Inflation and employment
What Dilma said about stability and growth is neither exotic nor unorthodox.
Nostalgia for the time when money grew on trees and multiplied effortlessly, thanks to the highest interest rates in the world, is a sport with a growing number of followers in Brazil. A banal statement by Dilma Rousseff in South Africa was enough to bring the spokespeople of the old rent-seeking system out of hiding and trigger buy and sell orders for future interest rates, in the natural gambling of the financial market.
Dilma stated the obvious: the best remedy to combat inflation is not to kill the patient by promoting unemployment. In fact, her policy has already become clear. Thanks to the fiscal leeway generated by the reduction in interest rates, the government gains room to maneuver to promote tax breaks, as has already occurred in energy and food, reducing the cost of doing business in Brazil.
The presidential speech, however, was interpreted as unorthodox and as a sign that the Dilma government disregards price stability, sacrificing inflation control in the name of growth. To these critics, it is only appropriate to suggest an understanding of the central mission of the Federal Reserve, the American central bank created in 1910, which matured its policy instruments and worldview after traumas such as the Great Depression. The Fed's main mission is "to conduct monetary policy, influencing monetary and credit conditions in the economy, in pursuit of the highest possible level of employment, stable prices, and moderate interest rates over the long run."

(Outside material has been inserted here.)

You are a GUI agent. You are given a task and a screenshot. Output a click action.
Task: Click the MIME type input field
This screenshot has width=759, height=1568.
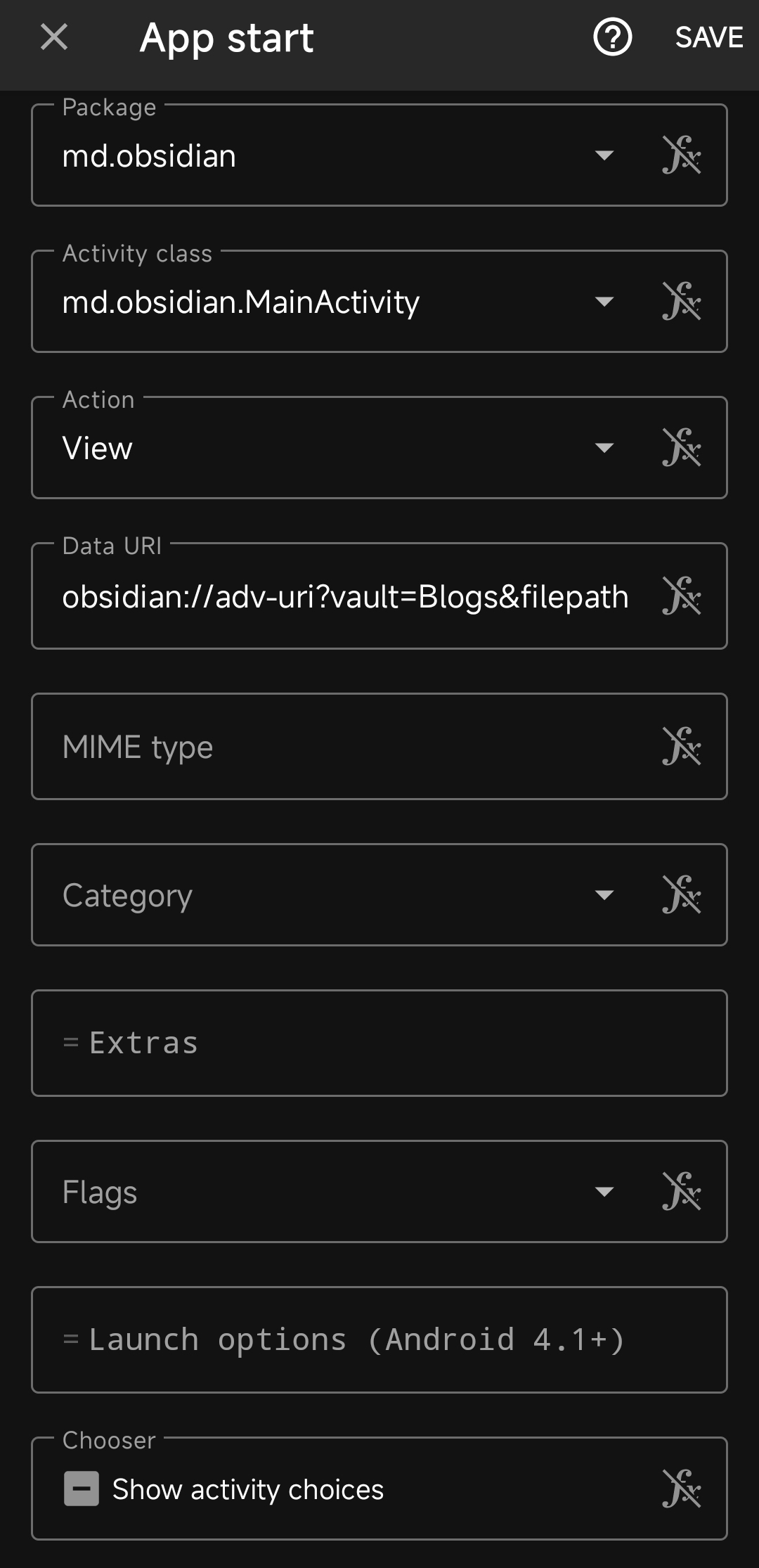(344, 747)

In other words, in the United States, the heart of capitalism and the international financial system, employment comes before stability. This doesn't mean that Americans are lenient with inflation. In Brazil, where the inflation targeting regime was implemented in 1999, those who protest most against exceeding the target (which hasn't yet happened under Dilma's government) are those who, in their time, exceeded it.
Armínio Fraga, for example, presided over the Central Bank from 1999 to 2002. In the first year, inflation was 8,94%. In 2000, it was 5,97%. In 2001, it was 7,67%. The following year, it was 12,53%. In four attempts, therefore, he only came close to the target once. And economic growth was also mediocre during his time in power.
The only truly spectacular thing is the sky-high interest rates. Coincidence or not, Armínio's team produced "genius" financiers who perhaps haven't realized that Brazil has changed and that, now, the multiplication of capital depends on an essential factor called labor.